Excerpt.
#####

A method and apparatus for detecting semi-transparencies in video is disclosed.

Description

    FIELD OF INVENTION
  • This application is related to image processing.
  • BACKGROUND
  • Semi-transparent overlays are often inserted into video content for a number of reasons such as to express content ownership or channel identification—usually by means of a station logo or in the form of an On Screen Display. The detection of such semi-transparencies is often essential.
  • For example, such overlays may cause problems during motion estimation, a necessary step for high-quality frame rate conversion. The existence of semi-transparencies can present a formidable challenge to many video processing algorithms, not the least of which is frame rate conversion. The semi-transparency problem becomes even more apparent when video is motion compensated because the semi-transparent region is often dragged along with the motion of the most dominant local content. Additionally, it is often difficult for a motion estimation algorithm to determine the location of the semi-transparency because on any given frame, the combination of semi-transparent content blended with the background could be essentially invisible (i.e., undetectable). As a consequence, the displaced semi-transparent content, often in the form of a station identification logo alpha blended with the background, is corrupted. This leads to a noticeable and egregious visual artifact in the processed image. Moreover, the viewer understands that the logo, however slight and subtle, should not move since any vertical or horizontal displacement of the logo is displeasing.

#####

Material provided.
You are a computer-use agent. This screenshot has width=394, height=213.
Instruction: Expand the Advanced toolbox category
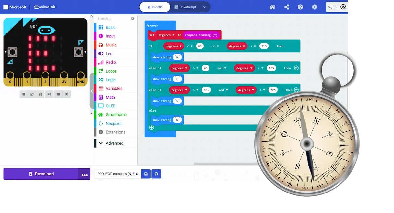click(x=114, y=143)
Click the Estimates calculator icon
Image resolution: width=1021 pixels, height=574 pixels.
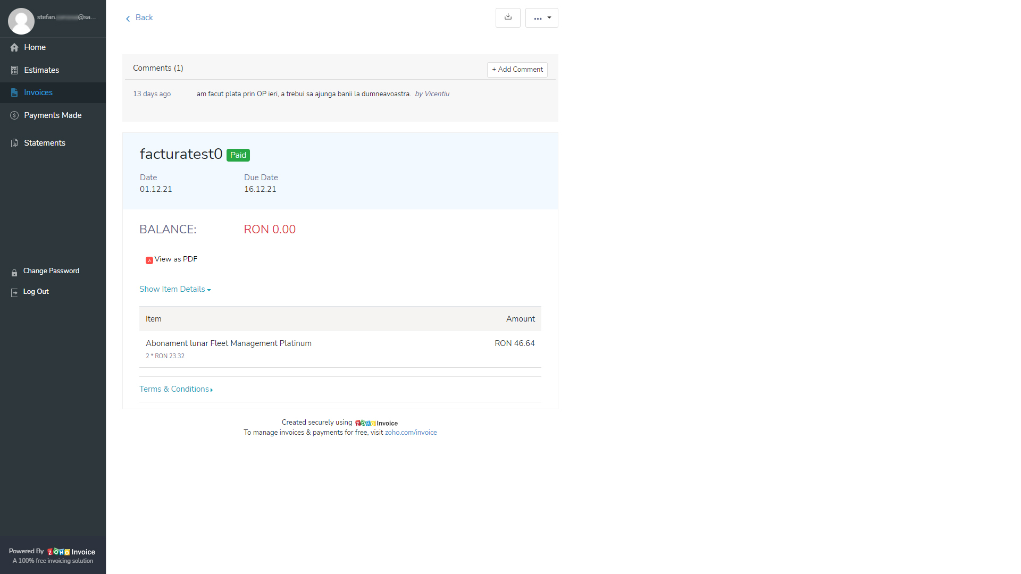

#####

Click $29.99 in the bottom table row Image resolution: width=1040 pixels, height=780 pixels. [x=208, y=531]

#####

Your tasks.
1. List the section headings that appear in the semi-transparency excerpt.
2. Based on the semi-transparency excerpt, answer yes or no to each statement and quote the words that decide it. (a) Motion estimation is needed for high-quality frame rate conversion. (b) During motion compensation, the semi-transparent region usually stays fixed in place. (c) Viewers accept small shifts of a logo.
3. Print the semi-transparency excerpt between "Description" and "is often essential.", inclusive.

Results by task.
1.
Description
FIELD OF INVENTION
BACKGROUND

2.
(a) Yes: "motion estimation, a necessary step for high-quality frame rate conversion"
(b) No: "the semi-transparent region is often dragged along with the motion of the most dominant local content"
(c) No: "any vertical or horizontal displacement of the logo is displeasing"

3.
Description

    FIELD OF INVENTION
  • This application is related to image processing.
  • BACKGROUND
  • Semi-transparent overlays are often inserted into video content for a number of reasons such as to express content ownership or channel identification—usually by means of a station logo or in the form of an On Screen Display. The detection of such semi-transparencies is often essential.